Analysis: No secret hearings at 7/7 Inquests

8 November 2010 by

Updated | On 3 November the judge acting as coroner for the 7/7 inquests ruled that she does not have the power to hold secret hearings to hear evidence which, if made public, would pose a threat to national security. Dame Heather Hallett also ruled that although she, as a Court of Appeal Judge, could look at ‘intercept evidence’ governed by the Regulation of Investigatory Powers Act 2000 (“RIPA”), such material could not form part of the evidence at the inquests.

The fundamental problem faced by Hallett LJ, linking the two parts of her ruling, was what to do about intelligence material , the revelation of which “in unredacted form would threaten national security” but which might have a bearing on her findings at the inquests. The problem can be traced back to Hallett LJ’s earlier ruling concerning the issues to be determined at the inquest, in particular the requirement for:

an investigation into [the bombers’] background, what was known about them and what decisions were taken in relation to them, in so far as it relates to what happened on 7th July 2005 and in so far as I am satisfied it is consistent with the interests of national security … my current intention is that my investigation of these issues should cover both the background of the four men and also the conduct of, and the alleged failings in, the investigations conducted by MI5 and the Police relating to MSK and Tanweer prior to their deaths”.

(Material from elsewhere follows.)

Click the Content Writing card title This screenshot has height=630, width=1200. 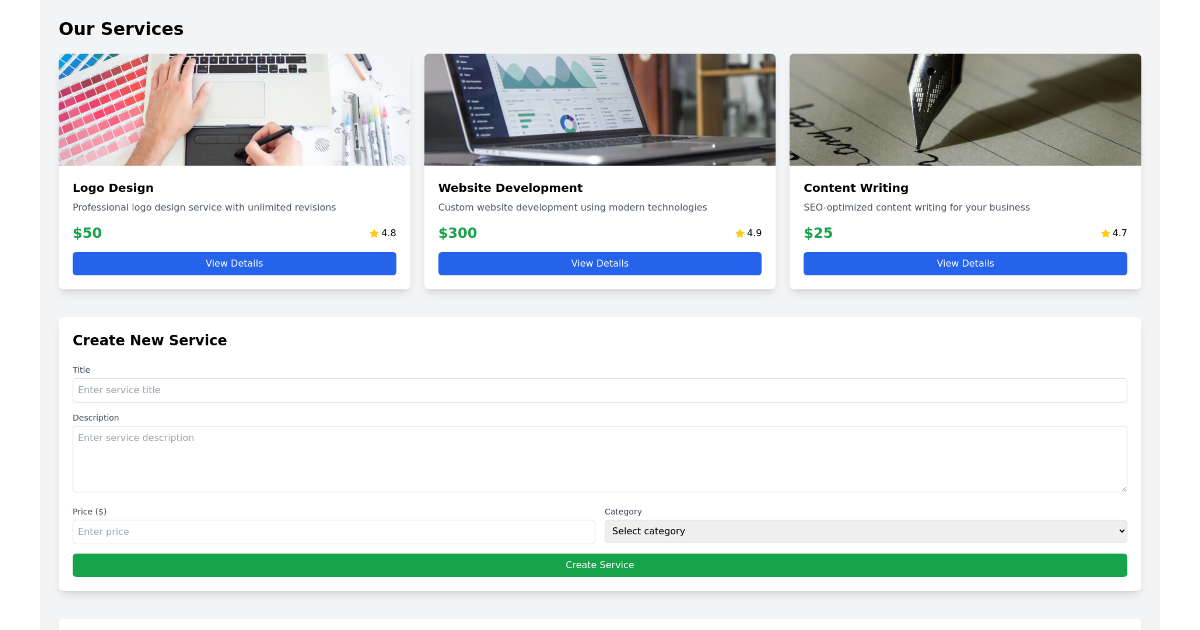[x=856, y=187]
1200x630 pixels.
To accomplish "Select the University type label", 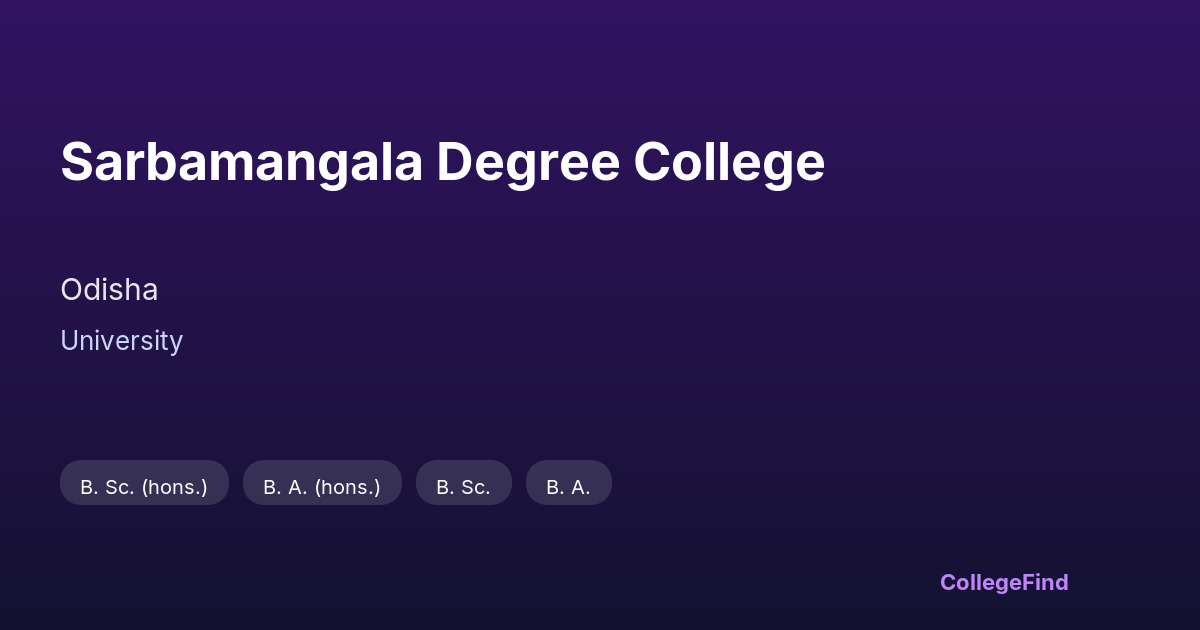I will [x=121, y=341].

Whilst there was broad agreement amongst the families that the “preventability” question was a proper matter for the coroner to inquire upon, there were different views even amongst the families on how the coroner should treat intelligence material when seeking to answer that question. The reason is perhaps that each of the available approaches had its pros and cons. If the coroner were to conduct closed hearings, excluding the families and their lawyers, they would be denied the opportunity to see for themselves the reasoning behind the police and intelligence services’ decision-making processes but would at least have the assurance that the coroner herself, as an independent and respected judge, had examined such material on their behalf. On the other hand, if there were to be no closed hearings, the families would have just as much ability to test the evidence as anyone else plus it might incentivise the holders of allegedly sensitive material to make as much of it as possible available in a redacted or summary form; the counter-argument would be that there might remain relevant material which the coroner had been unable to take into account in reaching her findings, which might have served to either support or undermine the authorities’ position in the open proceedings.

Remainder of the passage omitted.